## [Problem details]
The listing should be printed again without a single change.

## [Record excerpts]
================
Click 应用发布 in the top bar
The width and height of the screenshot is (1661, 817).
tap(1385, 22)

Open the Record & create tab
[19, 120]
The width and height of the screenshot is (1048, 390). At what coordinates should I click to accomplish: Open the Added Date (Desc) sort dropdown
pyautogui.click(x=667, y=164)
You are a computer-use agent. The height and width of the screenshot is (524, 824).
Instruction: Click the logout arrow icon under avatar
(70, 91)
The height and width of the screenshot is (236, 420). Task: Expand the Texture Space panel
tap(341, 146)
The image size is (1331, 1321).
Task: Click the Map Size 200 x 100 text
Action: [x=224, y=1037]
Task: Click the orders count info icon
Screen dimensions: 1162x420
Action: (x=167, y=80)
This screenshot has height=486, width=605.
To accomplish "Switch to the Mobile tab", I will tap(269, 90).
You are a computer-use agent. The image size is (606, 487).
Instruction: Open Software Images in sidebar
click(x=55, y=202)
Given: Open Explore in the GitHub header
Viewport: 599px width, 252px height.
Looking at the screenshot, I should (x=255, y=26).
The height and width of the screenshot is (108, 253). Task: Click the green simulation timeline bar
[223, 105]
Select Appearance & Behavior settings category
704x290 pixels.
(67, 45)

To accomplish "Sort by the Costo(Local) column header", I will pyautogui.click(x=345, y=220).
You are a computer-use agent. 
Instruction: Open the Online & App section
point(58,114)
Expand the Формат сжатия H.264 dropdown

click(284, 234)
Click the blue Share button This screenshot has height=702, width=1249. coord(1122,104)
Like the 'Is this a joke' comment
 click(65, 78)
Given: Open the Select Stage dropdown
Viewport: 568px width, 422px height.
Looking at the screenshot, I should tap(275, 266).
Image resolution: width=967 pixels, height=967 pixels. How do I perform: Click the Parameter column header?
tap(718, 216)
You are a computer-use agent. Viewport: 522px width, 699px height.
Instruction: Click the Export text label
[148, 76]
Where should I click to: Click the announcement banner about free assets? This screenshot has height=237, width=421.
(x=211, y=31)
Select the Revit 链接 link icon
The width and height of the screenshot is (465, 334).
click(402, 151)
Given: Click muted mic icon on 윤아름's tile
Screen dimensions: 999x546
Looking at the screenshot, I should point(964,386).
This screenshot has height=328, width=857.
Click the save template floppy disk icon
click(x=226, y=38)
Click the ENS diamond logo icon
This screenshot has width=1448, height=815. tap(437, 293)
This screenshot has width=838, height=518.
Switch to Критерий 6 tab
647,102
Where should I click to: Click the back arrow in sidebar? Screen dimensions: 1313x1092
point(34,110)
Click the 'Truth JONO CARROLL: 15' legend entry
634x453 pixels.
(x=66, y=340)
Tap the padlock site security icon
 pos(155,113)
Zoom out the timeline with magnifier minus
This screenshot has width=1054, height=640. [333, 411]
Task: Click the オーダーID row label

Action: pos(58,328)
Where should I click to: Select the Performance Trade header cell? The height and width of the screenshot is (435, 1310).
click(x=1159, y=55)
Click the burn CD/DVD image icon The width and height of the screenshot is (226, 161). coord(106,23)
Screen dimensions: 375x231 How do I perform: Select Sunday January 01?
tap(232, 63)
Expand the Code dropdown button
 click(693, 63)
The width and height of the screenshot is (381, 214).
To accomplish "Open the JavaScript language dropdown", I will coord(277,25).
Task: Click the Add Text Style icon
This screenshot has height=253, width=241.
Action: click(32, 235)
================
## [Result for this exercise]
Click 应用发布 in the top bar
The width and height of the screenshot is (1661, 817).
tap(1385, 22)

Open the Record & create tab
[19, 120]
The width and height of the screenshot is (1048, 390). At what coordinates should I click to accomplish: Open the Added Date (Desc) sort dropdown
pyautogui.click(x=667, y=164)
You are a computer-use agent. The height and width of the screenshot is (524, 824).
Instruction: Click the logout arrow icon under avatar
(70, 91)
The height and width of the screenshot is (236, 420). Task: Expand the Texture Space panel
tap(341, 146)
The image size is (1331, 1321).
Task: Click the Map Size 200 x 100 text
Action: [x=224, y=1037]
Task: Click the orders count info icon
Screen dimensions: 1162x420
Action: (x=167, y=80)
This screenshot has height=486, width=605.
To accomplish "Switch to the Mobile tab", I will tap(269, 90).
You are a computer-use agent. The image size is (606, 487).
Instruction: Open Software Images in sidebar
click(x=55, y=202)
Given: Open Explore in the GitHub header
Viewport: 599px width, 252px height.
Looking at the screenshot, I should (x=255, y=26).
The height and width of the screenshot is (108, 253). Task: Click the green simulation timeline bar
[223, 105]
Select Appearance & Behavior settings category
704x290 pixels.
(67, 45)

To accomplish "Sort by the Costo(Local) column header", I will pyautogui.click(x=345, y=220).
You are a computer-use agent. 
Instruction: Open the Online & App section
point(58,114)
Expand the Формат сжатия H.264 dropdown

click(284, 234)
Click the blue Share button This screenshot has height=702, width=1249. coord(1122,104)
Like the 'Is this a joke' comment
 click(65, 78)
Given: Open the Select Stage dropdown
Viewport: 568px width, 422px height.
Looking at the screenshot, I should tap(275, 266).
Image resolution: width=967 pixels, height=967 pixels. How do I perform: Click the Parameter column header?
tap(718, 216)
You are a computer-use agent. Viewport: 522px width, 699px height.
Instruction: Click the Export text label
[148, 76]
Where should I click to: Click the announcement banner about free assets? This screenshot has height=237, width=421.
(x=211, y=31)
Select the Revit 链接 link icon
The width and height of the screenshot is (465, 334).
click(402, 151)
Given: Click muted mic icon on 윤아름's tile
Screen dimensions: 999x546
Looking at the screenshot, I should point(964,386).
This screenshot has height=328, width=857.
Click the save template floppy disk icon
click(x=226, y=38)
Click the ENS diamond logo icon
This screenshot has width=1448, height=815. tap(437, 293)
This screenshot has width=838, height=518.
Switch to Критерий 6 tab
647,102
Where should I click to: Click the back arrow in sidebar? Screen dimensions: 1313x1092
point(34,110)
Click the 'Truth JONO CARROLL: 15' legend entry
634x453 pixels.
(x=66, y=340)
Tap the padlock site security icon
 pos(155,113)
Zoom out the timeline with magnifier minus
This screenshot has width=1054, height=640. [333, 411]
Task: Click the オーダーID row label

Action: pos(58,328)
Where should I click to: Select the Performance Trade header cell? The height and width of the screenshot is (435, 1310).
click(x=1159, y=55)
Click the burn CD/DVD image icon The width and height of the screenshot is (226, 161). coord(106,23)
Screen dimensions: 375x231 How do I perform: Select Sunday January 01?
tap(232, 63)
Expand the Code dropdown button
 click(693, 63)
The width and height of the screenshot is (381, 214).
To accomplish "Open the JavaScript language dropdown", I will coord(277,25).
Task: Click the Add Text Style icon
This screenshot has height=253, width=241.
Action: click(32, 235)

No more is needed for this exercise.